━━━━━ Text under study ━━━━━
This guest post is by Matt Selig, Executive Director of HCFA partner, Health Law Advocates:
A semi-under-the-radar public policy battle is taking place over the writing of the administrative regulations that will implement the 2008 federal Mental Health Parity Law. Health care consumers have a lot at stake and the winners and losers in this fight will be determined within a few weeks.
Generally speaking, the Mental Health Parity and Addiction Equity Act requires group health plans providing mental health coverage to provide such benefits in a manner that is equal to other medical benefits. This historic, consumer-friendly statute was signed into law in October 2008 by then-President George W. Bush (seriously).
The statue became binding on group health plan for plan years beginning after October 3, 2009. However, the more detailed administrative regulations drafted by the Obama Administration (specifically the U.S. Departments of HHS and Labor and the IRS) go into effect July 1, 2010 for health plan years beginning on or after that date. A draft of the regulations was published in February 2010.
━━━━━ Provided data ━━━━━
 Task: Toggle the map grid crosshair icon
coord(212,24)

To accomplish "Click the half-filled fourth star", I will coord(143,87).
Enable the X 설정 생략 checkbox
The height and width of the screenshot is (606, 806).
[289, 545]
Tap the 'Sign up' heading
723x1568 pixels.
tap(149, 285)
━━━━━
What to produce: Continue the guest post on the mental health parity regulations, starting after its last sentence.

Result of this exercise:
As usual, the statutory language of the Act describes the law’s broad protections but the Obama Administration’s draft regulations boldly provide numerous additional specific and vital provisions ensuring fairness in coverage for consumers. One key example is an item in the regulations that forbids health plans from imposing more stringent “medical management standards” relative to mental health and substance benefits than for other benefits. The regulations provide a useful illustration: a health plan may not “require() concurrent review for inpatient, in-network mental health and substance use disorder benefits” if the plan “conducts retrospective review for inpatient, in-network medical surgical benefits” (emphasis added). Many mental health care and substance abuse treatment providers will tell you that it is becoming more and more difficult to get approval for coverage from health plans. The regulations, as drafted now, will do a lot to change that IF the key consumer protection provisions aren’t removed from the regulations before they are finalized in July.
The agencies working to finalize the regulations received thousands of public comments on the draft regulations by the May 3, 2010 deadline. They are reviewing them now and are still being lobbied intensely by interested parties as described in this New York Times article.
The Obama Administration’s draft plan for implementing the Parity Law is enormously helpful for consumers. We’ll find out in July if they’ll stick with it.